Page excerpt >>
********************

Where does this takes us to? It follows from my colleague's logic that the problem then lies with programmer's mind that gave computer the "wrong" instruction. Predicting a bug then would mean predicting when a programmer gives wrong instruction. This is a hopeless pursuit as guessing when human mistake is unsolvable puzzle - at the most you have some heuristics.

If we go back to the idea that software bug occurs when programmer gives a wrong instruction to computer. This line of investigation is remarkable -- First of all how to identify an wrong instruction?
It turns out that a wrong instruction cannot be identified using say an algorithm or mathematical approach. An instruction (such as open a file, send a message to an inbox, save a picture) becomes "wrong" not by itself but the context or logic or user need or requirement. This then takes us straight to mechanism using which we specify the context, need or logic. That is the realm of "natural language".

Software bugs happen due to programmer "wrongly" translating a requirement which is in natural language to a world of computer language.  If we were to predict bugs using likes of Machine learning or AI - we need tools to spot this incorrect translation.

Looks promising ... right? The state of the art in Natural Language Processing (NLP) is about how closely computers (software actually....) can understand natural language. There are  stunning applications of NLP already.

When NLP comes close to understanding human language fullest - we move a step forward in the puzzle of spotting incorrect translation of software requirement to a computer instruction. I hope so....

But then nature (human) leaps to next puzzle for computers... limit of human intelligence and vastness of human communication. With brightest of human testers, we often fail to spot bugs in software - how an approximate and "artificial" system that mimics a portion of human capability do better in spotting bugs? An area to ponder .....
BTW - was my colleague right in saying "computer exactly does what programmer has asked it to do" Really ?

Thursday, August 10, 2017

Machine learning and Software testing

Machines are learning - good for them. What about humans? Popular buzz around now is about machine learning and artificial intelligence. Never in the past, I think these terms intelligence and learning - have become so much importance and got prime time media coverage than now. Thanks, ironically to the qualifiers attached to these words - Artificial and Machine. Now days more engineers are investing time in learning how machines learn (what a paradox) and intelligence that is fake... sorry artificial gets more funding and attention. Has value and quality of human intelligence gone down or has human learning stopped ?

********************

Material provided >>
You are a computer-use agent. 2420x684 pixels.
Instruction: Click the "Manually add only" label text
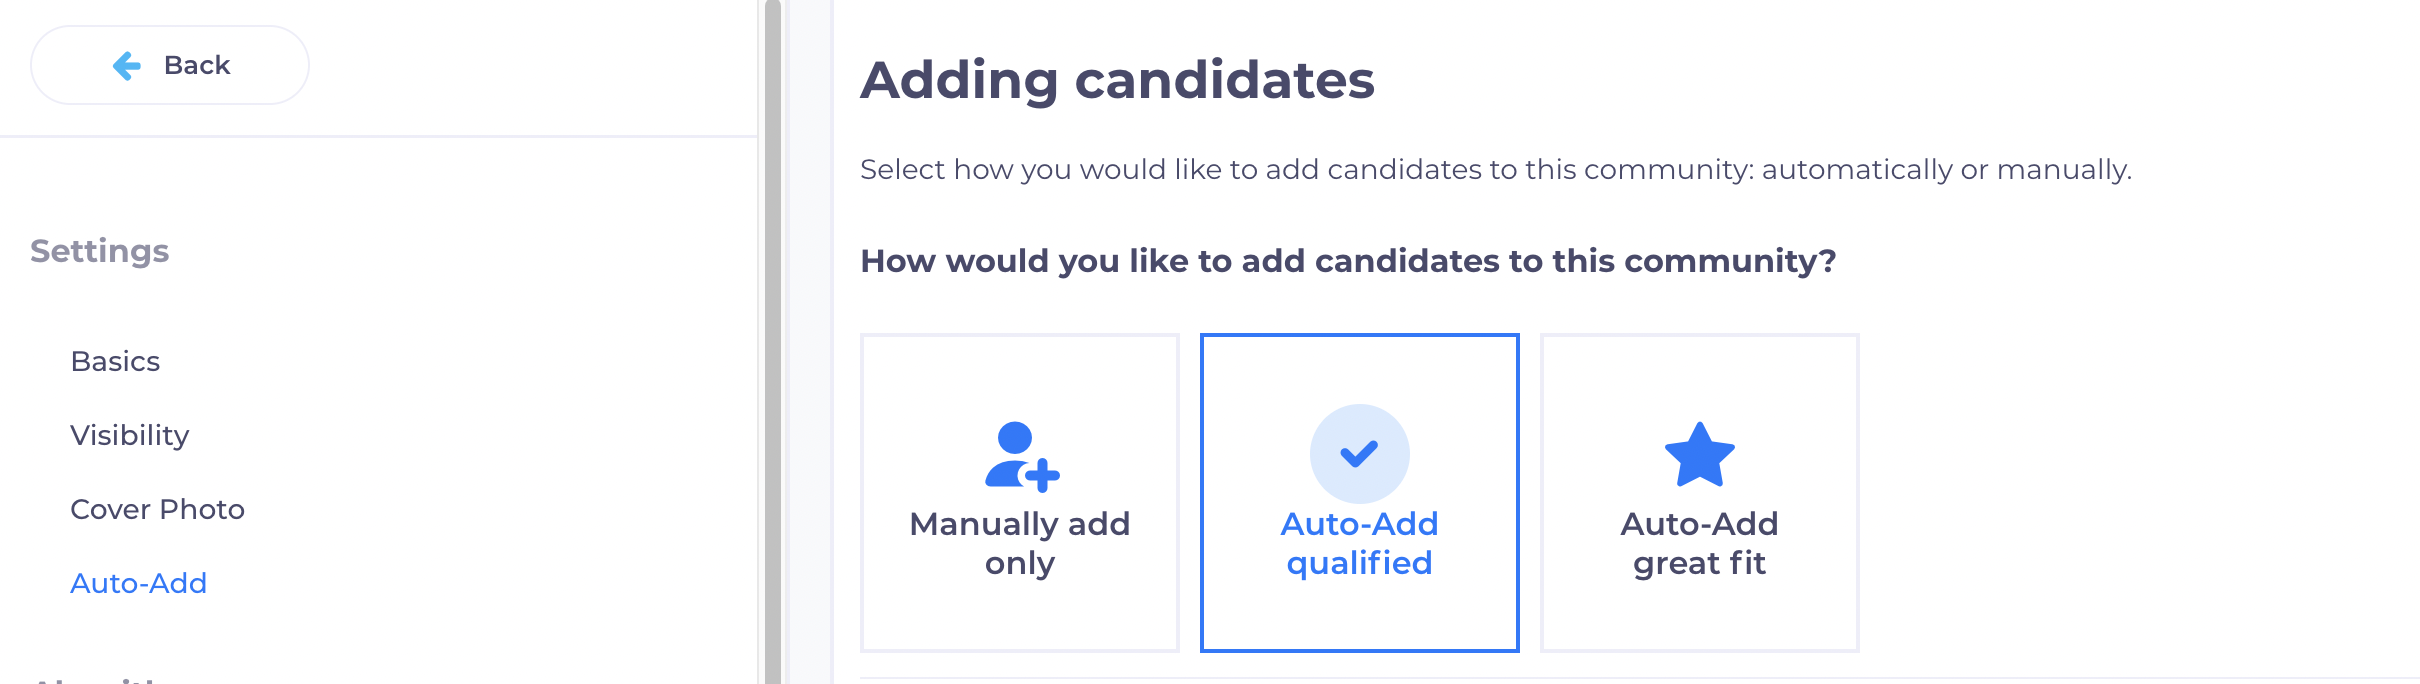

********************

Exercise requirements >>
**a.** For each statement below, say whether it agrees with the blog excerpt about software bugs. Answer yes or no, and quote the words from the excerpt that decide it. (i) A wrong instruction can be identified with an algorithm or a mathematical approach. (ii) Software bugs happen when a programmer wrongly translates a requirement written in natural language into computer language. (iii) An instruction becomes wrong by itself.
**b.** Write out the blog excerpt about software bugs from "It turns out" down to "of NLP already.", keeping every word unchanged.

Responses for each task >>
**a.**
(i) No: "It turns out that a wrong instruction cannot be identified using say an algorithm or mathematical approach."
(ii) Yes: "Software bugs happen due to programmer "wrongly" translating a requirement which is in natural language to a world of computer language."
(iii) No: "An instruction (such as open a file, send a message to an inbox, save a picture) becomes "wrong" not by itself but the context or logic or user need or requirement."

**b.**
It turns out that a wrong instruction cannot be identified using say an algorithm or mathematical approach. An instruction (such as open a file, send a message to an inbox, save a picture) becomes "wrong" not by itself but the context or logic or user need or requirement. This then takes us straight to mechanism using which we specify the context, need or logic. That is the realm of "natural language".

Software bugs happen due to programmer "wrongly" translating a requirement which is in natural language to a world of computer language.  If we were to predict bugs using likes of Machine learning or AI - we need tools to spot this incorrect translation.

Looks promising ... right? The state of the art in Natural Language Processing (NLP) is about how closely computers (software actually....) can understand natural language. There are  stunning applications of NLP already.